Task goal: Throughout the records below, find each line holding "agent" and copy it.

Stored items:

● ● ● ●

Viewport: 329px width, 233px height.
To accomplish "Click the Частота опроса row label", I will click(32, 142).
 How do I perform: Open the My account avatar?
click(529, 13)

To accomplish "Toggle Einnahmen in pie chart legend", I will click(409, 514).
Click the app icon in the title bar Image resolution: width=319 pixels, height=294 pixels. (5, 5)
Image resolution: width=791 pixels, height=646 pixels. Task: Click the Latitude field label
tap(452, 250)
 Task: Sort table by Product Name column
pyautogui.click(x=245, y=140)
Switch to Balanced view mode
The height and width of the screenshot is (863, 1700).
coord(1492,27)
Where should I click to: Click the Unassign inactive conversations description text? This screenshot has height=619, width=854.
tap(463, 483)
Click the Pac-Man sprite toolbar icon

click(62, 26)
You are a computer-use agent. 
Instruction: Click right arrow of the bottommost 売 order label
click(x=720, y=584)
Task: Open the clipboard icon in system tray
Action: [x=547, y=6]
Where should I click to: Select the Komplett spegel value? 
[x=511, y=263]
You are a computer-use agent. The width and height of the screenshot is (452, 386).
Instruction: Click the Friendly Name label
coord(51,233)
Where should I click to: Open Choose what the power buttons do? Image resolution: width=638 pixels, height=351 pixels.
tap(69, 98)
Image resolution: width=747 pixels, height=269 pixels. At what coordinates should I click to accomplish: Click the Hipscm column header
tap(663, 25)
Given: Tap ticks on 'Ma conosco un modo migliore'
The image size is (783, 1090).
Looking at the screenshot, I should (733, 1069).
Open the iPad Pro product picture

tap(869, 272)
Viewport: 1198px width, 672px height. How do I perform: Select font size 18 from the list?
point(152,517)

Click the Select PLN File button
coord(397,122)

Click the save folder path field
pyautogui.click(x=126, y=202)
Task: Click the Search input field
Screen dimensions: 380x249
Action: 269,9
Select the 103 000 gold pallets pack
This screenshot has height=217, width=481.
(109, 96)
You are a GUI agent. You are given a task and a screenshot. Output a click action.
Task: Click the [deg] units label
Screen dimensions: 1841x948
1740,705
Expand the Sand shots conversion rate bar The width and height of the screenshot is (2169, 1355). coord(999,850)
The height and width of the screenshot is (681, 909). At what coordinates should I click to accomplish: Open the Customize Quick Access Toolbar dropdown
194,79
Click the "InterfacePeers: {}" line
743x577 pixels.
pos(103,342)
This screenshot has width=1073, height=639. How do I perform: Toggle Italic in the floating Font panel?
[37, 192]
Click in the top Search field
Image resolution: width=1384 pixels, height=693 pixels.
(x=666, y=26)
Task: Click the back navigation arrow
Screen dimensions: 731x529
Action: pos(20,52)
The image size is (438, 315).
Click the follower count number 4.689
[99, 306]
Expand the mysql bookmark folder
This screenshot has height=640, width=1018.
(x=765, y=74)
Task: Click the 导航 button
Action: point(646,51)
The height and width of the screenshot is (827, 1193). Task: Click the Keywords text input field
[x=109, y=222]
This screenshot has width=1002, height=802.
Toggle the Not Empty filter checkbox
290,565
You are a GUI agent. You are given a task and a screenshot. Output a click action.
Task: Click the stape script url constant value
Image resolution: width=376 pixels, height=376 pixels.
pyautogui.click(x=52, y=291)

● ● ● ●

Response to this task:
You are a computer-use agent. 
You are a computer-use agent. The width and height of the screenshot is (452, 386).
You are a GUI agent. You are given a task and a screenshot. Output a click action.
You are a GUI agent. You are given a task and a screenshot. Output a click action.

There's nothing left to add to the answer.